◆ **Assignment**
For the entries that follow, report how many lines include the word "will" and add nothing.
===== Input data =====
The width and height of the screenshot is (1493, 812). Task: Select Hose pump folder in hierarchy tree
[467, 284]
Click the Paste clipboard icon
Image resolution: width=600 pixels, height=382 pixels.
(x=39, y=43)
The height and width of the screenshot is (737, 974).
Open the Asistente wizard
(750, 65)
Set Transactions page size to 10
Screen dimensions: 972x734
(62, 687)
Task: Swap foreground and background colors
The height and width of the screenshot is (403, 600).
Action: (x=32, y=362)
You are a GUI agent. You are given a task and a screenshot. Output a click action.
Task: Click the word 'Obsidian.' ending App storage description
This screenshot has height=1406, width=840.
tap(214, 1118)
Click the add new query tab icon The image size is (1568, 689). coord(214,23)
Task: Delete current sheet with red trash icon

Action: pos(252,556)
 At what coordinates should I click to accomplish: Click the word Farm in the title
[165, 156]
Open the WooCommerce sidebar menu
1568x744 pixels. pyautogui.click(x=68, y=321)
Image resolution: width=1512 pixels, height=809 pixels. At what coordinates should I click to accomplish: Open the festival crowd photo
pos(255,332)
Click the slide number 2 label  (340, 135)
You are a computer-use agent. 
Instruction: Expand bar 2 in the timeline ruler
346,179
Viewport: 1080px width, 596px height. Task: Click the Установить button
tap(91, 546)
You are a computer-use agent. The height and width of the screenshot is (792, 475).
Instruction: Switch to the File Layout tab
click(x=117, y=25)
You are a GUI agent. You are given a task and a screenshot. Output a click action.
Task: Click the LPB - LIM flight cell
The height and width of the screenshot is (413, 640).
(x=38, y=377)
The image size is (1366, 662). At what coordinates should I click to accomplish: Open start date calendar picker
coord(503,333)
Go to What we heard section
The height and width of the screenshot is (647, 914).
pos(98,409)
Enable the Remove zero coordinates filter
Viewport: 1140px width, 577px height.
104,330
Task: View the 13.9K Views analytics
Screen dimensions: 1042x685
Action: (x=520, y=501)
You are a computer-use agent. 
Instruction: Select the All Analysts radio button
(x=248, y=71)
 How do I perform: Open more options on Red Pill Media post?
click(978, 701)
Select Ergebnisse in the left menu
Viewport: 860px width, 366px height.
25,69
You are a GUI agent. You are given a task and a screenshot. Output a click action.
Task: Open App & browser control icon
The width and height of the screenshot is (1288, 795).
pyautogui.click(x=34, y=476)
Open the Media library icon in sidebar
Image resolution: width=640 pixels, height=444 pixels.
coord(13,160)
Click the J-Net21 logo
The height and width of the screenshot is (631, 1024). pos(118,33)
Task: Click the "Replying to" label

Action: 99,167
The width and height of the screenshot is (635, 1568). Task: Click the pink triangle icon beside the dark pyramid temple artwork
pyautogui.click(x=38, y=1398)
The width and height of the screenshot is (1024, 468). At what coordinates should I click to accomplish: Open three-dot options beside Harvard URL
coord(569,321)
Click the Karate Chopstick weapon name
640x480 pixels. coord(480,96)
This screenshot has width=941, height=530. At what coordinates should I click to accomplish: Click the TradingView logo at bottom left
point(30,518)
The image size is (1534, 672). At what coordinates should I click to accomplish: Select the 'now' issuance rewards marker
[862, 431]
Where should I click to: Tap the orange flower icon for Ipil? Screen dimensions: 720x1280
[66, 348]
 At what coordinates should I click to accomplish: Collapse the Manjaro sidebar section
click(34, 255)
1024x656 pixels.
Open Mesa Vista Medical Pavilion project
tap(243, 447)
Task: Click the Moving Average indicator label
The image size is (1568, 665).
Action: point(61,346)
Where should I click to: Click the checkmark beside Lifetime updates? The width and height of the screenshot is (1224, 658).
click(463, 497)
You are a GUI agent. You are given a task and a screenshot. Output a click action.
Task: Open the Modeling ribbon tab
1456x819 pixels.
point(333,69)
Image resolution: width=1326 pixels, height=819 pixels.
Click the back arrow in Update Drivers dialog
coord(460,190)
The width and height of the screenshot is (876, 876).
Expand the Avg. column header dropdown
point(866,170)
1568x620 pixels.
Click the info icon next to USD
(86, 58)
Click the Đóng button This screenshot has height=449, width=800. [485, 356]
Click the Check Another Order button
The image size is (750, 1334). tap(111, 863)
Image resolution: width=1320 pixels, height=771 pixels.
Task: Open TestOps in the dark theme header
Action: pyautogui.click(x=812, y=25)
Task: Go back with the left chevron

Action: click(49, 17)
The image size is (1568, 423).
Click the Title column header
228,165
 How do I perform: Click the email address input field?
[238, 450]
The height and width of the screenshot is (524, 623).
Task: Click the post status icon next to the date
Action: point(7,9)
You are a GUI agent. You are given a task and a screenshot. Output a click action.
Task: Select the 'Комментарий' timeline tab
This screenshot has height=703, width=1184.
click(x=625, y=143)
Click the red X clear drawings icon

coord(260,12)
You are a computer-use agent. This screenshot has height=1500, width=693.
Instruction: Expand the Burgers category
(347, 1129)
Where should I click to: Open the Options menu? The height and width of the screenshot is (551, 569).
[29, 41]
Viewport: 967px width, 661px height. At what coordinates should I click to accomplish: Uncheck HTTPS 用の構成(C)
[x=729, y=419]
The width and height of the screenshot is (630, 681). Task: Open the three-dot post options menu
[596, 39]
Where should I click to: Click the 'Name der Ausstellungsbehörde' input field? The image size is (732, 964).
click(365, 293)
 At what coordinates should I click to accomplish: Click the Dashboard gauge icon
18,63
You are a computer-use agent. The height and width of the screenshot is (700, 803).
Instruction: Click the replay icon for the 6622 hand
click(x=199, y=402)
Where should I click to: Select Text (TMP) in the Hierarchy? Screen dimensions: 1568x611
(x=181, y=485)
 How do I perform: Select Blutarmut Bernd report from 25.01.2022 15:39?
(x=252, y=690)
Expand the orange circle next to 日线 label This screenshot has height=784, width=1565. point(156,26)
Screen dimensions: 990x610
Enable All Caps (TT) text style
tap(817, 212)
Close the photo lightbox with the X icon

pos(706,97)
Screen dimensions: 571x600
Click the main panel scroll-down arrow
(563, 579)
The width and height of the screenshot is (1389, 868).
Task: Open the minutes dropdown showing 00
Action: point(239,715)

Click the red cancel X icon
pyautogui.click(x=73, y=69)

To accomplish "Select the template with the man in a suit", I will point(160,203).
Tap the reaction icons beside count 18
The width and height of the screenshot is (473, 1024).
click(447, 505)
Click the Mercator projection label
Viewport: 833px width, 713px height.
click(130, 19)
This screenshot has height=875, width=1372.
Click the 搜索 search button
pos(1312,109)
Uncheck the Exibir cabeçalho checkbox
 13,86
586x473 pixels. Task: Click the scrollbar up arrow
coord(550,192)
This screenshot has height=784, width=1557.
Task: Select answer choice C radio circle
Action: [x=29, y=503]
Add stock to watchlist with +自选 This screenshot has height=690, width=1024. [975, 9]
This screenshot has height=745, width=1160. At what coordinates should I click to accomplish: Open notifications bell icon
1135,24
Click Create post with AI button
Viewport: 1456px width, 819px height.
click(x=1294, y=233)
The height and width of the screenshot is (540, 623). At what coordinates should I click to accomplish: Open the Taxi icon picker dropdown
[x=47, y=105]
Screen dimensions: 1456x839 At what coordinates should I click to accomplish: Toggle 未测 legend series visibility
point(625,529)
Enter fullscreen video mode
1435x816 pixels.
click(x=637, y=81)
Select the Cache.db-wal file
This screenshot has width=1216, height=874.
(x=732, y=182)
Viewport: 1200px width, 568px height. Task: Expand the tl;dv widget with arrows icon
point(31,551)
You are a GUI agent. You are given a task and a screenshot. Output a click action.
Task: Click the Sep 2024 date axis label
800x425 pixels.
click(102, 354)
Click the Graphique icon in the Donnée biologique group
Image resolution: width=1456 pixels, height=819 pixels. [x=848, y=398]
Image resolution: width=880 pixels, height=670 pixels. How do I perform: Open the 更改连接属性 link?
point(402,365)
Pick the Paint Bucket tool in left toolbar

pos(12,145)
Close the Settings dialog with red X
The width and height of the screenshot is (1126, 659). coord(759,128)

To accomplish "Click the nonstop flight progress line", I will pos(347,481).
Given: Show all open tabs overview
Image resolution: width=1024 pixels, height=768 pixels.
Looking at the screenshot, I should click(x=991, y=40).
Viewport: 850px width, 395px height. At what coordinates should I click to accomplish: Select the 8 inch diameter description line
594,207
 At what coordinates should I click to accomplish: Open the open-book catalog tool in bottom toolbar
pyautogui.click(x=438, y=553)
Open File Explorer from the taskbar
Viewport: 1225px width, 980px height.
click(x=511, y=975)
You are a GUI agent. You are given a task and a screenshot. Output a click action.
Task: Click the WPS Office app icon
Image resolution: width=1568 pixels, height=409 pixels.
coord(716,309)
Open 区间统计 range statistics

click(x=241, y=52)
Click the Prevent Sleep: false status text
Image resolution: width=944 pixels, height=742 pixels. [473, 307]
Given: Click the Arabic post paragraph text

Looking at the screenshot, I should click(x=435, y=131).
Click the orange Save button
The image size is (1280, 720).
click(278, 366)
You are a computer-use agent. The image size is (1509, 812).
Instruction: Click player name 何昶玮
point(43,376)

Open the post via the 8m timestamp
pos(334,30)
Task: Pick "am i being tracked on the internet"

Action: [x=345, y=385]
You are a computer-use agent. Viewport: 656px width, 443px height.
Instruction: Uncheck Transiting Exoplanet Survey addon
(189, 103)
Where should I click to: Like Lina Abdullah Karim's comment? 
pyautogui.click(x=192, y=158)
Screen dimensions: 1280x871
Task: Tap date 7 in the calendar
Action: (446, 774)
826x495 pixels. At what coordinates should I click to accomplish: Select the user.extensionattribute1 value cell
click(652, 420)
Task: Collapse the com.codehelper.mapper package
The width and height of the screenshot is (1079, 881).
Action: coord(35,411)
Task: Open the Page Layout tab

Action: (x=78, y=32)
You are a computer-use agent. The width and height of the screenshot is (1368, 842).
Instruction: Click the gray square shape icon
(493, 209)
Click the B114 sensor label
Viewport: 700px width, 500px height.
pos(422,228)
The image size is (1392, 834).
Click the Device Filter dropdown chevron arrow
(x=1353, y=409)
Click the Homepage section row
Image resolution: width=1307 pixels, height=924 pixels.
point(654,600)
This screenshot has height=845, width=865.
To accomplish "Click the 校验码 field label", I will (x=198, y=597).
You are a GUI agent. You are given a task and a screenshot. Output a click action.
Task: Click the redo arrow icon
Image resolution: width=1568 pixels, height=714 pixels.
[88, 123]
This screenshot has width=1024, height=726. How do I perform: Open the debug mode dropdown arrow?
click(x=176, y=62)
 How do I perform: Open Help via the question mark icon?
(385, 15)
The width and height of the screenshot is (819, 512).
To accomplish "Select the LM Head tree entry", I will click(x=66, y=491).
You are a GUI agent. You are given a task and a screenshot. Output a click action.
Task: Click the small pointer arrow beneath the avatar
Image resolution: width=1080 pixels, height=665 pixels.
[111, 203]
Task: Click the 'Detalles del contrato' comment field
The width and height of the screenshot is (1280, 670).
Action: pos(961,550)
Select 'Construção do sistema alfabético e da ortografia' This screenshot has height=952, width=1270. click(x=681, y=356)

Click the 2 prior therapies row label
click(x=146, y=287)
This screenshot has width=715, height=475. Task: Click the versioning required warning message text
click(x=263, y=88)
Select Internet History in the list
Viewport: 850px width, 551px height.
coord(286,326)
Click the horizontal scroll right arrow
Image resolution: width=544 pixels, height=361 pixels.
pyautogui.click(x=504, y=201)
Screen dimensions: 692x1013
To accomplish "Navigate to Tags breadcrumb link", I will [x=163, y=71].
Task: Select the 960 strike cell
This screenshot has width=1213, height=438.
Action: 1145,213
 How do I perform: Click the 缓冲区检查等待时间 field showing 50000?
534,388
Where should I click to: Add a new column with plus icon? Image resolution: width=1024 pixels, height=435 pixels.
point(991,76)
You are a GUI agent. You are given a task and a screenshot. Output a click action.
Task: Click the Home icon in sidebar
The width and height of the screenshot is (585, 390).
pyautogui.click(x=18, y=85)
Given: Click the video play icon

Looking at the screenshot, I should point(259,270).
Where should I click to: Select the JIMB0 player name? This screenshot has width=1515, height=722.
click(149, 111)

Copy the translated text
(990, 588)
=====
◆ **Result for this exercise**
5